Okuma Parçası =
15 Temmuz 2014 00:39

Saltanatın başlangıcı

Saltanatın başlangıcı

Fotoğraf: Envato

Paylaş

Götze’nin golü” diye başlayacak eğer büyük usta Eduardo Galeano, ‘Gölgede ve Güneşte Futbol’u Brezilya 2014’le güncellemek isterse ve devam edecek:
“Bacakların yorgunluktan titremeye başladığı dakikalarda Almanya, temkinli olmayı çoktan bırakmış, bulabildiği her açığa iştahla saldırmaya başlamıştı. Dakikalar 112’yi geçiverdiğinde sol kanatta Andre Schürrle, çevresinde yalpalayan 3 Arjantinli’deki zayıflığı hissederek atağa geçti. Savunma oyuncuları onun üzerine kapaklanırken, ceza sahasındaki ‘Yumurcak’ Mario Götze,  iki defans oyuncusu ve kaleci arasında kendisine müthiş bir açı yaratan hamlesini yaptı. Schürrle’den sol ayağıyla orta… Götze’den enfes bir göğüs kontrol… Bu iki hareket de o kadar ustaca yapılmıştı ki, kaleci Romero ve Götze’ye engel olması gereken iki savunma oyuncusu artık yalnızca onun insafına kalmıştı. Ya Götze kaçıracak ya da Almanya Dünya Şampiyonu olacak. Bam! Top yere düşmeden, kayarak, muhteşem bir teknikle dokunuş ve harika bir gol…”
Haddimiz olmayarak Galeano’culuk oynadık. O, televizyonun olmadığı dönemlerin büyük yıldızlarının gollerini muhteşem üslubuyla aktarırken kuşkusuz bambaşka bir büyüye sahip. Ancak işte her şeyin sırrı da o “büyü”de.
Ben hayatımda hiçbir büyük kupanın finalinde, 80.dakika sonrası maç 0-0 devam ederken bir takımın kalecisinin tabakhaneye bir şeyler yetiştirircesine ya da televizyon başındaki dilenciler az biraz nasiplensin diyerek yıldırım hızıyla topu 40 metre uzaklığa gönderdiğine; takımların telafisi imkansız anlarda bu kadar yüksek tempoyu göze aldığına rastlamadım.

Veri Kümesi =

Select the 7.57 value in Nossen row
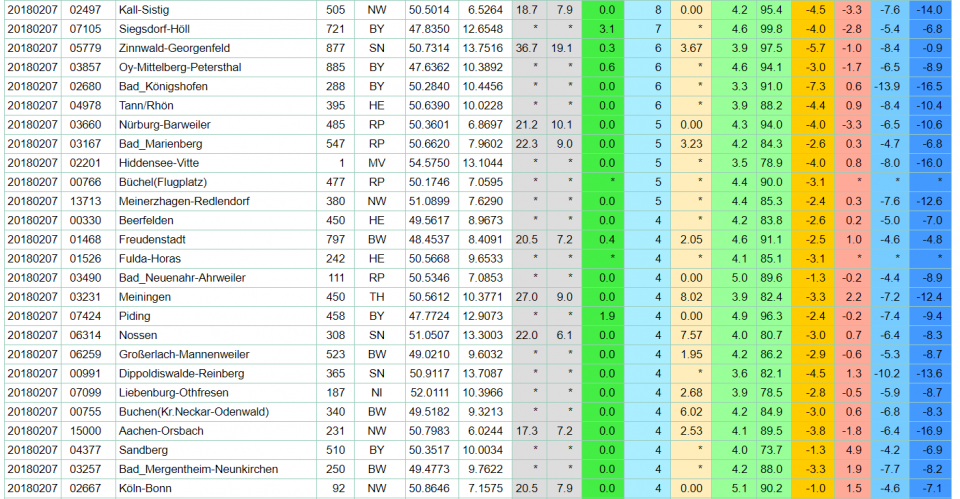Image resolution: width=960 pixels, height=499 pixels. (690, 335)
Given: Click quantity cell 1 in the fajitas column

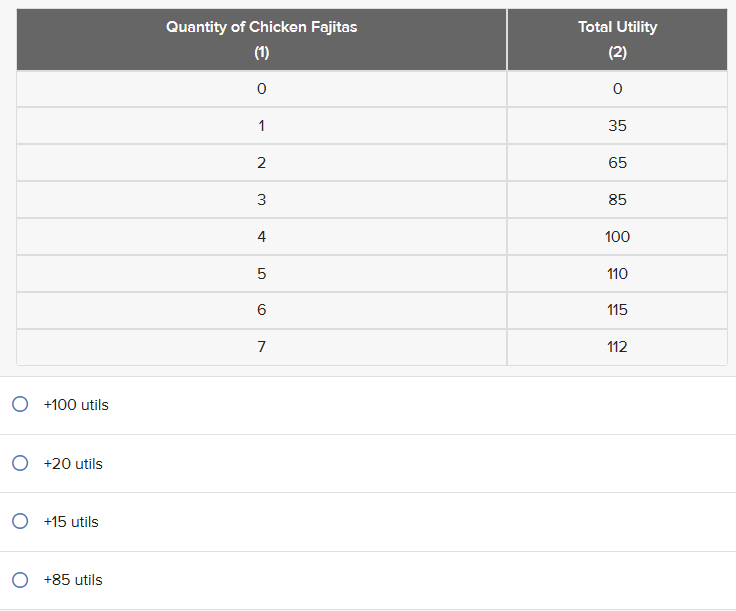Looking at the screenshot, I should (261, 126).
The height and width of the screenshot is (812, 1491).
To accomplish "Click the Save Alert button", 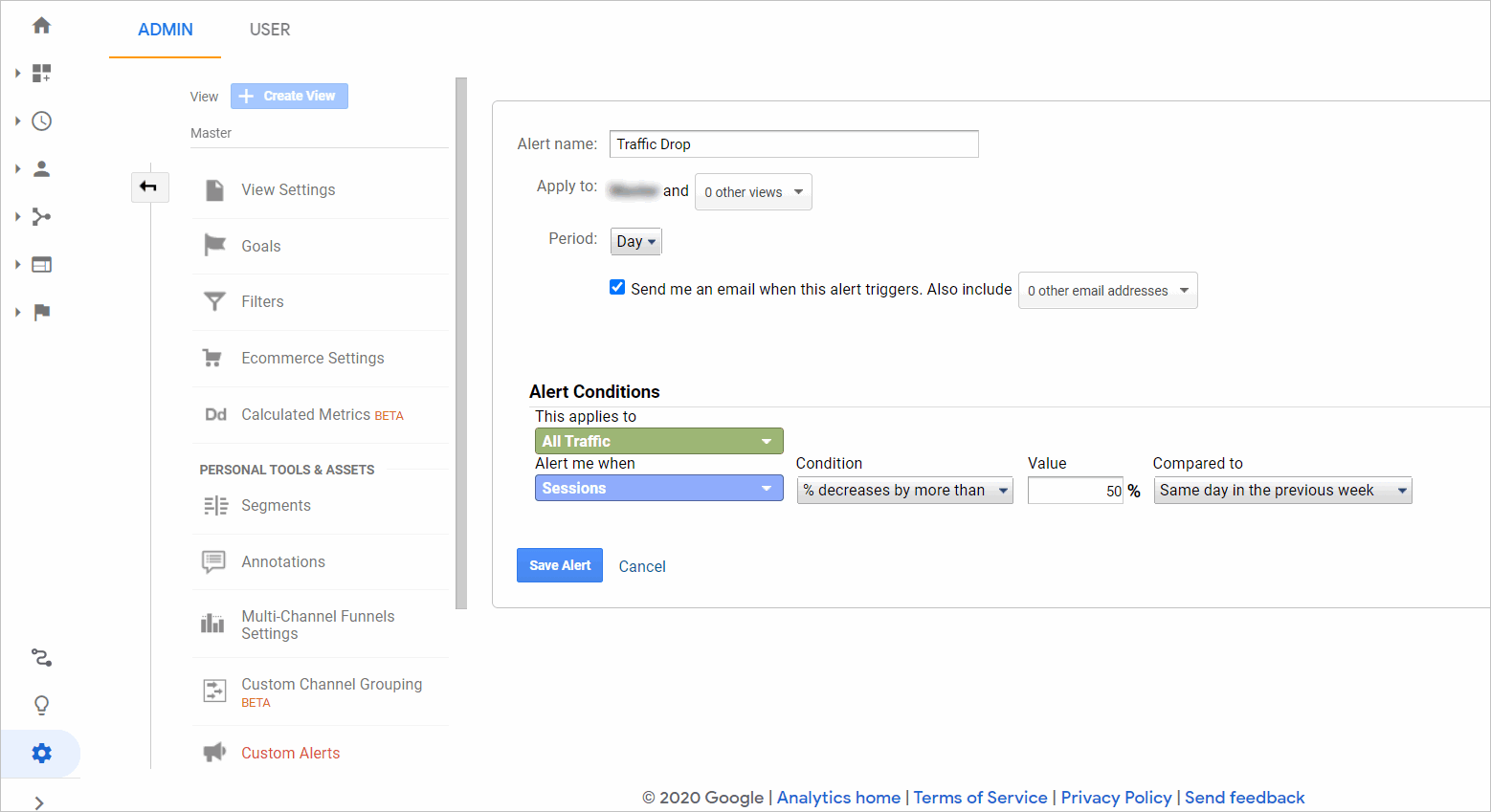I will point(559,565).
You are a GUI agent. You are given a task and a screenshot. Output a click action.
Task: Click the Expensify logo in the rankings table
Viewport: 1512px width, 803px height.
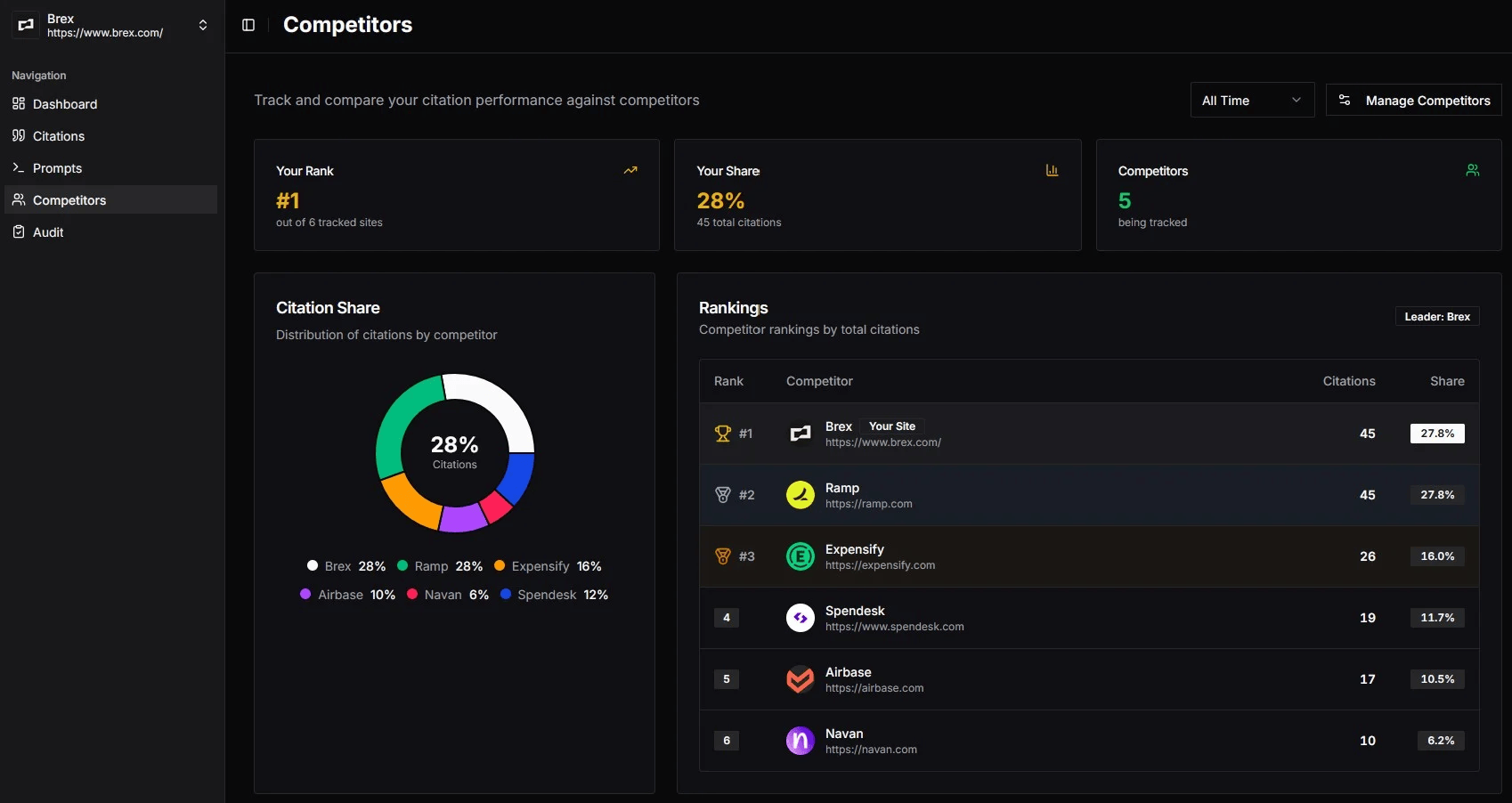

Gereksinim 1 = 2014 Dünya Kupası finaline dair yazıda "Ben hayatımda hiçbir" sözleriyle başlayıp "göze aldığına rastlamadım." sözlerine kadar inen bölümün tamamını hiçbir değişiklik yapmadan çıkarın.
Gereksinim 2 = 2014 Dünya Kupası finaline dair yazıyı kaldığı yerden devam ettirin.

Alıştırma Sonucu 1 =
Ben hayatımda hiçbir büyük kupanın finalinde, 80.dakika sonrası maç 0-0 devam ederken bir takımın kalecisinin tabakhaneye bir şeyler yetiştirircesine ya da televizyon başındaki dilenciler az biraz nasiplensin diyerek yıldırım hızıyla topu 40 metre uzaklığa gönderdiğine; takımların telafisi imkansız anlarda bu kadar yüksek tempoyu göze aldığına rastlamadım.

Alıştırma Sonucu 2 =
Bu açıdan bakıldığında 113 dakika gol olmasa da eskilerin var olduğuna bizi inandırdığı o büyüyü Pazar akşamı fazlasıyla hissettim.

HIZLI BİR TAKTİK ANALİZ
Taktik açıdan beklendiği gibi bir maçtı. Almanya topa sahip olarak hakimiyet kurmayı hedeflerken Arjantin memnuniyetle oyunu geride kabul etti ancak hızlı hücumlarla rakibinin bıraktığı boşlukları değerlendirmek istedi.
Sami Khedira’nın maç öncesi ısınırken sakatlanması büyük bir handikaptı. Khedira ve Kroos’un rakibin geriye yaslanan ve oyunu oradan kuran orta saha oyuncularına yapacağı baskının ne kadar önemli olduğu onun yokluğunda ortaya çıktı. Almanya, rakip sahada presi o kadar da kuvvetli uygulayamayınca ilerideki Lavezzi ve Messi’yle topu buluşturmak daha kolay oldu. Onlar da hızları ve tekniklerini kullanarak Almanya’nın başına epey iş açtı. Almanya, istediği futbolu sahaya yansıtamadıkça kontrol, savunmada gözükse de Arjantin’e geçti. Bu anlaşıldıktan sonra da telaşla yapıldığı belli hatalar başladı. Kroos’un büyük hatasında kaleciyle karşı karşıya kalan Gonzalo Higuain’in kaçırdığı gol ya da ikinci yarının başında Lionel Messi’nin Neuer’le göz göze kaldığı anda topu dışarıya yollaması kritik anlardı.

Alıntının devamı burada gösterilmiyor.